Ignacy Mościcki (Polish: [iɡˈnat͡sɨ mɔɕˈt͡ɕit͡skʲi] ; 1 December 1867 – 2 October 1946) was a Polish chemist and politician who was the country's president from 1926 to 1939. He was the longest serving president in Polish history. Mościcki was the President of Poland when Germany invaded the country on 1 September 1939 and started World War II.

Mościcki was born on 1 December 1867 in Mierzanowo, a small village near Ciechanów, Congress Poland. After completing school in Warsaw, he studied chemistry at the Riga Polytechnicum, where he joined the Polish underground leftist organization, Proletariat.

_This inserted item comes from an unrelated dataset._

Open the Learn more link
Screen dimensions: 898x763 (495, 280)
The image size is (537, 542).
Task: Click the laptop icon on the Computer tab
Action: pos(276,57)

Upon graduating, he returned to Warsaw where he married Michalina Czyżewska but was soon threatened by the Tsarist secret police with life imprisonment in Siberia and was forced to emigrate with his family in 1892 to London. In 1896, he was offered an assistantship at the University of Fribourg in Switzerland. There, he patented a method for cheap industrial production of nitric acid.

In 1912, Mościcki moved to Lwów, in the Kingdom of Galicia and Lodomeria, in Austria-Hungary, where he accepted a chair in physical chemistry and technical electrochemistry at the Lviv Polytechnic. In 1925, he was elected rector of the Lwów Polytechnic (as it was then called), but soon moved to Warsaw to continue his research at the Warsaw Polytechnic. In 1926, he became an Honorary Member of the Polish Chemical Society.

After Józef Piłsudski's May 1926 coup d'état on 1 June 1926, Mościcki, once an associate of Piłsudski in the Polish Socialist Party, was elected President of Poland by the National Assembly on the recommendation of Piłsudski, who had refused the post for himself.

As president, Mościcki was subservient to Piłsudski and never openly showed dissent from any aspect of the Marshal's leadership. After Piłsudski's death in 1935, his followers divided into three main factions: those supporting Mościcki as Piłsudski's successor, those supporting General Edward Rydz-Śmigły and those supporting Prime Minister Walery Sławek.

With a view to eliminating Sławek from the game, Mościcki concluded a power-sharing agreement with Rydz-Śmigły, which had caused Sławek to be marginalised as a serious political player by the end of the year. As a result of the agreement, Rydz-Śmigły would become the de facto leader of Poland until the outbreak of the war, and Mościcki remained influential by continuing in office as president.

Mościcki was the leading moderate figure in the regime, which was referred to as the "colonels' government" because of the major presence of military officers in the Polish government. Mościcki opposed many of the nationalist excesses of the more right-wing Rydz-Śmigły, but their pact remained more or less intact.